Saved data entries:
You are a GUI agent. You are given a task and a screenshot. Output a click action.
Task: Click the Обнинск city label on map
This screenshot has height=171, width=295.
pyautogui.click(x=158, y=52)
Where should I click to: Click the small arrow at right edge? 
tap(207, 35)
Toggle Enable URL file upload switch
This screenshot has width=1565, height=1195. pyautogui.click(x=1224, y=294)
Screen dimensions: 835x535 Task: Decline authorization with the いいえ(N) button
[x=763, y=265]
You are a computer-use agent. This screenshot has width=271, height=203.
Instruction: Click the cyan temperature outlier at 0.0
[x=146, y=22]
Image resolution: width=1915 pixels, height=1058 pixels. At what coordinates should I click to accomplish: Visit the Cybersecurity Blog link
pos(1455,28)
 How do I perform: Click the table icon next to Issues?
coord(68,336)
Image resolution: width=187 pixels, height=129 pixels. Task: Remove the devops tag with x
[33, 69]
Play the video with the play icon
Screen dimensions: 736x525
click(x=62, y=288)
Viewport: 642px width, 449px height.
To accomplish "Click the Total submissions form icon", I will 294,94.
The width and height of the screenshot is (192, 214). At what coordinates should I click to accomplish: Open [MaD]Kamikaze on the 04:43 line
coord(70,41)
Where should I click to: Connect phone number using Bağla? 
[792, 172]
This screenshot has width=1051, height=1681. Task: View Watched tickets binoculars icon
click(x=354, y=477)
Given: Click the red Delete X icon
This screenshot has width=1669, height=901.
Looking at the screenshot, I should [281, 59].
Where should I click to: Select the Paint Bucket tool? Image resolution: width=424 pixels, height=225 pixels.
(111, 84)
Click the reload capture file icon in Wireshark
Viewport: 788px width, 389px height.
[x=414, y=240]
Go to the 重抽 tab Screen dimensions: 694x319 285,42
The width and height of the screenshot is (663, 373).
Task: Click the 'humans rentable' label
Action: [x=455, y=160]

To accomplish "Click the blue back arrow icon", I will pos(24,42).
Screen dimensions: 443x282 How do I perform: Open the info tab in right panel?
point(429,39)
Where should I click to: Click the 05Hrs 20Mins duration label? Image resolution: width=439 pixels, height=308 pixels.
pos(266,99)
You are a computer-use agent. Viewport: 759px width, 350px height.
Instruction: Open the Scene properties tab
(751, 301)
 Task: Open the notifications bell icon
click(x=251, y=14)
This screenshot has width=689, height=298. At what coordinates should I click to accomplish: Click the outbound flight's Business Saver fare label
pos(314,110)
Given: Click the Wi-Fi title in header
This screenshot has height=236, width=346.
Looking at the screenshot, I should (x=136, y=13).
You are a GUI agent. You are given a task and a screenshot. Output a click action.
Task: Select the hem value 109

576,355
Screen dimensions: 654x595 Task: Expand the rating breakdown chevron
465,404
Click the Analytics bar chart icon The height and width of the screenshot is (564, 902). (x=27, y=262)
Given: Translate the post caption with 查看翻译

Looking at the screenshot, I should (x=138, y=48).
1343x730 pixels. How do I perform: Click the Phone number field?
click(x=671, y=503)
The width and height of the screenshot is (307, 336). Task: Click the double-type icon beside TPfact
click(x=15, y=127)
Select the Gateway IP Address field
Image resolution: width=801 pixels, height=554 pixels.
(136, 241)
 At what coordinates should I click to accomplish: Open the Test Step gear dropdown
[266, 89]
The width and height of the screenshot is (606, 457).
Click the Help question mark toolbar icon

* [YOUR OBJECTIVE]: Write the records out again. Keep every line exactly as it is.

* [TASK OUTPUT]:
You are a GUI agent. You are given a task and a screenshot. Output a click action.
Task: Click the Обнинск city label on map
This screenshot has height=171, width=295.
pyautogui.click(x=158, y=52)
Where should I click to: Click the small arrow at right edge? 
tap(207, 35)
Toggle Enable URL file upload switch
This screenshot has width=1565, height=1195. pyautogui.click(x=1224, y=294)
Screen dimensions: 835x535 Task: Decline authorization with the いいえ(N) button
[x=763, y=265]
You are a computer-use agent. This screenshot has width=271, height=203.
Instruction: Click the cyan temperature outlier at 0.0
[x=146, y=22]
Image resolution: width=1915 pixels, height=1058 pixels. At what coordinates should I click to accomplish: Visit the Cybersecurity Blog link
pos(1455,28)
 How do I perform: Click the table icon next to Issues?
coord(68,336)
Image resolution: width=187 pixels, height=129 pixels. Task: Remove the devops tag with x
[33, 69]
Play the video with the play icon
Screen dimensions: 736x525
click(x=62, y=288)
Viewport: 642px width, 449px height.
To accomplish "Click the Total submissions form icon", I will 294,94.
The width and height of the screenshot is (192, 214). At what coordinates should I click to accomplish: Open [MaD]Kamikaze on the 04:43 line
coord(70,41)
Where should I click to: Connect phone number using Bağla? 
[792, 172]
This screenshot has width=1051, height=1681. Task: View Watched tickets binoculars icon
click(x=354, y=477)
Given: Click the red Delete X icon
This screenshot has width=1669, height=901.
Looking at the screenshot, I should [281, 59].
Where should I click to: Select the Paint Bucket tool? Image resolution: width=424 pixels, height=225 pixels.
(111, 84)
Click the reload capture file icon in Wireshark
Viewport: 788px width, 389px height.
[x=414, y=240]
Go to the 重抽 tab Screen dimensions: 694x319 285,42
The width and height of the screenshot is (663, 373).
Task: Click the 'humans rentable' label
Action: [x=455, y=160]

To accomplish "Click the blue back arrow icon", I will pos(24,42).
Screen dimensions: 443x282 How do I perform: Open the info tab in right panel?
point(429,39)
Where should I click to: Click the 05Hrs 20Mins duration label? Image resolution: width=439 pixels, height=308 pixels.
pos(266,99)
You are a computer-use agent. Viewport: 759px width, 350px height.
Instruction: Open the Scene properties tab
(751, 301)
 Task: Open the notifications bell icon
click(x=251, y=14)
This screenshot has width=689, height=298. At what coordinates should I click to accomplish: Click the outbound flight's Business Saver fare label
pos(314,110)
Given: Click the Wi-Fi title in header
This screenshot has height=236, width=346.
Looking at the screenshot, I should (x=136, y=13).
You are a GUI agent. You are given a task and a screenshot. Output a click action.
Task: Select the hem value 109

576,355
Screen dimensions: 654x595 Task: Expand the rating breakdown chevron
465,404
Click the Analytics bar chart icon The height and width of the screenshot is (564, 902). (x=27, y=262)
Given: Translate the post caption with 查看翻译

Looking at the screenshot, I should (x=138, y=48).
1343x730 pixels. How do I perform: Click the Phone number field?
click(x=671, y=503)
The width and height of the screenshot is (307, 336). Task: Click the double-type icon beside TPfact
click(x=15, y=127)
Select the Gateway IP Address field
Image resolution: width=801 pixels, height=554 pixels.
(136, 241)
 At what coordinates should I click to accomplish: Open the Test Step gear dropdown
[266, 89]
The width and height of the screenshot is (606, 457).
Click the Help question mark toolbar icon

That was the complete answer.